(Data supplied)
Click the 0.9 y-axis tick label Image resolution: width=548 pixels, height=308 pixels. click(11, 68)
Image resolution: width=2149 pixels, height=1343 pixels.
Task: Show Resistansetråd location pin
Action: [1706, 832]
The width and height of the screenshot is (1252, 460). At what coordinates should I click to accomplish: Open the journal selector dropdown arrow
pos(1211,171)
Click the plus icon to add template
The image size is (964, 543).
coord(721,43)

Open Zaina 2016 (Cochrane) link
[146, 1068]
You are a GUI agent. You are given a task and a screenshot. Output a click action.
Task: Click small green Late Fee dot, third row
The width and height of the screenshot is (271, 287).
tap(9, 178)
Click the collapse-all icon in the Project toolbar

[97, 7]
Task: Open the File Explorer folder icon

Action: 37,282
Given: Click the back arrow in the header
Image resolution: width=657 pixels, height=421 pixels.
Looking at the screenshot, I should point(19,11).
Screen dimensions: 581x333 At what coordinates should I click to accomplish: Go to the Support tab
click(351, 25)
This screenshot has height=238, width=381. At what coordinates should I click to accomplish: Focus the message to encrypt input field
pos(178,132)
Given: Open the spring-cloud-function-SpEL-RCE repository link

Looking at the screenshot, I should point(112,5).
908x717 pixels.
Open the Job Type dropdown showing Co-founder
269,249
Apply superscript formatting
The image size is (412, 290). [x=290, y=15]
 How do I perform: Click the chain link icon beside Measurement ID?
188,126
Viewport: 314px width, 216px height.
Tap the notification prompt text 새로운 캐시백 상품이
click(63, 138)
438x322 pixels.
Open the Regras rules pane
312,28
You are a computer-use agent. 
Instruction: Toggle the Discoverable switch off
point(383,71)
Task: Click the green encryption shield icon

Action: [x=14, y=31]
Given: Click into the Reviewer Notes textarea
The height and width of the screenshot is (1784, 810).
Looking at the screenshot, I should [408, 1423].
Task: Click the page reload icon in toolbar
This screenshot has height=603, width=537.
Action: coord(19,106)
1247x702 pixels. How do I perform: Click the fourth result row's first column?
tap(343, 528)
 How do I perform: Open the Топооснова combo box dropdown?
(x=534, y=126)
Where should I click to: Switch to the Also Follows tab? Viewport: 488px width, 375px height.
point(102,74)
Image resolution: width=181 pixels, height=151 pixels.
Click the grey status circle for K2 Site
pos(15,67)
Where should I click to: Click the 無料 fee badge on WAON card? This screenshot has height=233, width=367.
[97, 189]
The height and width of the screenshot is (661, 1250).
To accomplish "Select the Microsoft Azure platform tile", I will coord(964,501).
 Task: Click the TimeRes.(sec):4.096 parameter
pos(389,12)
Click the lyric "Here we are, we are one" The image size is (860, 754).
(End Data supplied)
*Aim of the exercise*:
Beginning with the line that holds "The height and width of the screenshot is (661, 1250)." and ending with the last line of the data, copy each line exactly and add nothing.

*Answer area*:
The height and width of the screenshot is (661, 1250).
To accomplish "Select the Microsoft Azure platform tile", I will coord(964,501).
 Task: Click the TimeRes.(sec):4.096 parameter
pos(389,12)
Click the lyric "Here we are, we are one" The image size is (860, 754).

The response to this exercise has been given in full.